Stored records:
[Start of section]
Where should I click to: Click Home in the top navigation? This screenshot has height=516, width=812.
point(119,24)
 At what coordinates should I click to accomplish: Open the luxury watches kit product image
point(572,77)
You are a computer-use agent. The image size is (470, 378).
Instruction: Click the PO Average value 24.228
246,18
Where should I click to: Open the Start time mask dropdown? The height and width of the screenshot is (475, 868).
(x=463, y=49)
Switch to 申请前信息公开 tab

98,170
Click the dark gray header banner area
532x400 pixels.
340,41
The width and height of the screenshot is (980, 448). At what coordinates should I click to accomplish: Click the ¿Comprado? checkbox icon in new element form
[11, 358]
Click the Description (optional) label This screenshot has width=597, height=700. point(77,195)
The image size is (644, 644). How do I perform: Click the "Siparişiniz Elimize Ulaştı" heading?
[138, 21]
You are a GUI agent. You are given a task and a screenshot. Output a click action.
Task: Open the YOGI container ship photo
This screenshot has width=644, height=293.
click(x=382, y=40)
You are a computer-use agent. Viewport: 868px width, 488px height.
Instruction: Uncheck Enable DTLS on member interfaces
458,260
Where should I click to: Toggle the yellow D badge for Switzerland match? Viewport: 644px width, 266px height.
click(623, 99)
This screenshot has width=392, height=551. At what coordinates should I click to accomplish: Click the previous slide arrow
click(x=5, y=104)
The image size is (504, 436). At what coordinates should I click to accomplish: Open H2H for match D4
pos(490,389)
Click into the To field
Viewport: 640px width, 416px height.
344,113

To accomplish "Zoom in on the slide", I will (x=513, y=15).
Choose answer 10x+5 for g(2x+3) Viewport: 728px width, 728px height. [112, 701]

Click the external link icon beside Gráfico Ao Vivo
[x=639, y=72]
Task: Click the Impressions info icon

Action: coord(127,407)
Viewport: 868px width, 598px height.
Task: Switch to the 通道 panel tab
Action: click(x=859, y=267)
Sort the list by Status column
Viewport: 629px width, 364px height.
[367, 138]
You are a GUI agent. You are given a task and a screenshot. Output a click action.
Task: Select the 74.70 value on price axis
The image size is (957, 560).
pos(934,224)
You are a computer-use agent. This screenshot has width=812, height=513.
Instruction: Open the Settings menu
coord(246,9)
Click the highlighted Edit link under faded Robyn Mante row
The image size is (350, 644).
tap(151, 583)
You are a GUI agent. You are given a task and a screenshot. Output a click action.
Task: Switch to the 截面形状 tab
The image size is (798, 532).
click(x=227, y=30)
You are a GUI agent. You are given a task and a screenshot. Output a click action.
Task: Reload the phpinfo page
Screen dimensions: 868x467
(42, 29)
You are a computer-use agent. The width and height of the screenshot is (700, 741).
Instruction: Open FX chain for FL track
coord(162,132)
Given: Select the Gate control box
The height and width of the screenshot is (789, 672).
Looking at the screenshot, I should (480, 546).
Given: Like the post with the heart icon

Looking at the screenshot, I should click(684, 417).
[End of section]
* INSTRUCTIONS TO FOLLOW
Please return a copy of each line in the entries that has the string "Select".

* THE ANSWER
Task: Select the 74.70 value on price axis
Given: Select the Gate control box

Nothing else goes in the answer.